With Hereditary, Ari Aster proved that he was a force to be reckoned with when it comes to modern tales of dread. Delivering what many consider to be one of the best horror films of the last decade, the anticipation for his next picture has been extremely high. Once again written and directed by Aster, the new release Midsommar proves to be an excellent follow-up, presenting a character-driven experience that uses a horrific backdrop to tell a deeply human narrative.

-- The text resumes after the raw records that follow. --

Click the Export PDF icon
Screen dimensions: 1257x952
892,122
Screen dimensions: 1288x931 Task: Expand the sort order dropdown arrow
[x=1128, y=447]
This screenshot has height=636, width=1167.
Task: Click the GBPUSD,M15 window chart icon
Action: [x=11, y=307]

The story depicts Dani, a young woman on the brink of a breakup with her boyfriend Christian. After enduring a tragedy, she joins her partner and his friends on a trip to a Swedish festival, soon realising that the pastoral paradise is far more sinister than previously thought. Florence Pugh and Jack Reynor play the aforementioned couple, supported by Will Poulter, William Jackson Harper and Vilhelm Blomgren.
This film is not scary in the way people may expect. Shocking, uncomfortable and grotesque at times but never frightening for the viewer. However, this was clearly not the intent. Beginning with one of the heaviest pre-credit sequences you will ever see, what we witness here is a movie built to tell a character-first fairy tale of sorts, propelled by an ever-present cult throughline.
At its core, this is a film about a grieving woman facing the inevitable doom of her relationship and trying to find what she has been missing. As such, the story is a slow dive into the psychological depths of our protagonist Dani. While the movie does inject moments of gore and violence, it is all used in service of the natural conclusion that we eventually reach. It takes its time, spending many minutes simply existing alongside our cast, in order for us to relate with everything that happens, no matter the insanity. The foundation for these strengths are the superb performances, specifically what we see from Florence Pugh.
The entire cast is good in their roles. From the residents of the festival’s homeland to the group of friends we follow, everyone plays their part well. Furthermore, Jack Reynor’s execution of the flawed boyfriend is refreshingly subtle and restrained in a way that feels truly real. While there are one or two characters that seemed a little unneeded (Will Poulter’s for example) none detract from the overall product. With all this in mind, it is the lead actress that is the standout star.
Florence Pugh is a powerhouse in her role, establishing a person under immense psychological pressure, trying not to crumble beneath it. Able to show a person battling to hide their emotions in one scene and unloading it all in the next, she is simply remarkable throughout. It is because of this that there is some disappointment to be had with her involvement in the third act, creating one of the few negatives of the film.
During the last section of the movie, Dani is left in a period of stasis until the final moments. Her development is paused somewhat as we shift attention to other parties. While this newfound attention does a great job of progressing sub-stories, the overall vision of the movie loses its focus a bit. This compounded with some pacing problems leaves us thinking that they could have tightened the narrative and edited the run-time down for optimum efficiency.
This will undoubtedly be one of the most well-made films of 2019. On a technical level, practically every element is exceptional and efficient. The score by Bobby Krlic is both haunting and beautiful, and the cinematography by Pawel Pogorzelski will leave you feeling like you just escaped a nightmare trapped in a dream. Above it all, the filmmaking of Ari Aster must be commended entirely. An auteur in every sense of the word, there are very few directors like him working today.
Although some fine-tuning could have made this movie even better, the piece of cinema we have before us is a terrific one indeed. Purposefully building its message through the lens of a twisted festival, Midsommar is an outstanding film. Unlike anything released in a very long time, this is a character-driven experience that viewers will likely never forget.